Hoechlin's goal was to portray the classic Supes fans know and love. TV Superman is the beacon of hope and reminder than good can defeat evil that little kids have looked up to for generations. To be fair to Cavill, he didn't write Superman the way he's portrayed in Man of Steel and Batman v Superman: Dawn of Justice, but his Superman is still wearing a super-scowl pretty much the entire time he's onscreen. Can we add brooding to his list of powers?

A Happy Face

Henry Cavill's version of Superman has been accused of being pretty humorless, with very few exceptions to that rule. It seems like, besides Kryptonite, putting a grin on his face might be Cavill-Superman's other big weakness. One of the funniest things that Cavill's Superman ever manages is when he rips a government satellite out of the sky and threatens a couple military folks into trusting that he's a good guy. That's not exactly a great zinger, man. But Hoechlin's version actually fits in with the more upbeat, optimistic world where Supergirl takes place. Seriously...he seems like kind of a fun dude! He smiles, laughs, and even makes jokes. He even winks! You know...things Superman kind of does on the regular. Imagine that!

Cavill's Superman is super stiff

Henry Cavill was maybe a bit too literal in his interpretation of the Man of Steel, choosing to emphasize the "steel" part. Whether as Superman or Clark Kent, Cavill comes across rigid and uptight most of the time he's onscreen. The A.V. Club accused him of posing more than actually acting, and others lamented at his lack of presence, leaving the character feeling flat. Part of that could be attributed to the writing or directing or both.

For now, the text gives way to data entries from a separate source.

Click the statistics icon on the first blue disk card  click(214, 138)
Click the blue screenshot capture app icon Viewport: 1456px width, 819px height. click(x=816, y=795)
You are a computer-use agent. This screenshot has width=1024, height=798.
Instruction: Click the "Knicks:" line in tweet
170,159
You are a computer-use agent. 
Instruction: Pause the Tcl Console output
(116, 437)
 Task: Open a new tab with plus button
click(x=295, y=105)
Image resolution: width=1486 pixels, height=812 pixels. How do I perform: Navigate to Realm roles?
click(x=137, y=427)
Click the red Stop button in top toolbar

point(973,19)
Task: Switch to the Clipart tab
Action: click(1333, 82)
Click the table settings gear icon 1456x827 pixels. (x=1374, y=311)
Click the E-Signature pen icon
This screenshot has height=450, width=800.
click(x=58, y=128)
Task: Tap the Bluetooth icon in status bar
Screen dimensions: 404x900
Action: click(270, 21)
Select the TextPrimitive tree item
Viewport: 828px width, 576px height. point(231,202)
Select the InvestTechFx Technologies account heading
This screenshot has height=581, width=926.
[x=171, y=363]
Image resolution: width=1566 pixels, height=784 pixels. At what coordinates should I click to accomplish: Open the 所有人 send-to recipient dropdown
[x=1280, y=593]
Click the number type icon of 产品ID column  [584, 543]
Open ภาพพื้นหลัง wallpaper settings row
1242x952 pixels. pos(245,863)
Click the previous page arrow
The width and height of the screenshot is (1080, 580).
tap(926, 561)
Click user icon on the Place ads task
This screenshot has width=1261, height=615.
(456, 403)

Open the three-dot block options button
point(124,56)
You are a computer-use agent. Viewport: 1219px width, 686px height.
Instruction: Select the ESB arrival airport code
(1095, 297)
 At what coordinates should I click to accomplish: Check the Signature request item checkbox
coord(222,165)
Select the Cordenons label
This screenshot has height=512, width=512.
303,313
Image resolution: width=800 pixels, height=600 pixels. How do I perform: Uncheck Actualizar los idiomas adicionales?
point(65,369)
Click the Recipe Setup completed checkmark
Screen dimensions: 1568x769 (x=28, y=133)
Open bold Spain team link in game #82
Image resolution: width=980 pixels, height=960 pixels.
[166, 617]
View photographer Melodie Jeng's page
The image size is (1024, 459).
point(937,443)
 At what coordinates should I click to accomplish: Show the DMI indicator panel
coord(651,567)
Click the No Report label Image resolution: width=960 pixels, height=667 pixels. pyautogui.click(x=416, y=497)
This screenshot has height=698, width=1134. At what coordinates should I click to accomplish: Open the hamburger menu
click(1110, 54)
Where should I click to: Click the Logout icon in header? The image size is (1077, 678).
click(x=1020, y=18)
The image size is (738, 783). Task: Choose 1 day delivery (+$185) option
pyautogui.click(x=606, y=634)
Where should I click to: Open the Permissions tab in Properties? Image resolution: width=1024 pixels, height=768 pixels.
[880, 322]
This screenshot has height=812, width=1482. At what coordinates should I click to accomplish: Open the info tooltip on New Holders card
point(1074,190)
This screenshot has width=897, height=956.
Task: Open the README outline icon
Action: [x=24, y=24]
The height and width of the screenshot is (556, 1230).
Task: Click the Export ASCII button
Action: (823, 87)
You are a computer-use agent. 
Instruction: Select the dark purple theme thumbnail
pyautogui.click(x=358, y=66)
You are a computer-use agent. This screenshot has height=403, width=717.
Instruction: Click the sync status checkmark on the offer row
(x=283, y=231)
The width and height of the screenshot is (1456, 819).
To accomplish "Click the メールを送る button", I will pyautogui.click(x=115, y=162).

Previous actors managed to exude charisma while wearing those red and blue tights, and this is another area where Hoechlin outshines Cavill. Poor Henry just doesn't seem to be having any fun playing Superman. Maybe the serious scripts left him feeling a little depressed?

Zack Snyder had nothing to do with it

The biggest reason why Tyler Hoechlin's version of the character is superior to Henry Cavill's comes down to one crucial and unavoidable fact: this ain't Zack Snyder's Superman.

Snyder's interpretation is dark and depressing. Diehard comics fans were already aware that this version existed, but it was a jarring switch for mainstream audiences. Unlike Donner, Snyder didn't base his Superman on any one comic book version; instead, he took a bit of artistic license—and as anyone who's watched Man of Steel and Batman v Superman: Dawn of Justice understands, Snyder's freedom adds up to So. Much. Darkness.

While Superman does indeed have his dark moments, what makes Superman so super is his ability to always rise above them. His compassion, morality, and restraint are essential to who the character is, and they're what differentiate him from not just humans, but other superheroes.

Many people, including comics superfan Kevin Smith, have noted that it felt like Snyder's knowledge of the source material was limited solely to Frank Miller's The Dark Knight, and therefore influenced the basis of his approach to Superman and Batman. It's hard to watch both of Snyder's DCEU movies without feeling like he'd rather be making a Batman movie—and wondering whether he resents Superman for not being as cool as the Caped Crusader.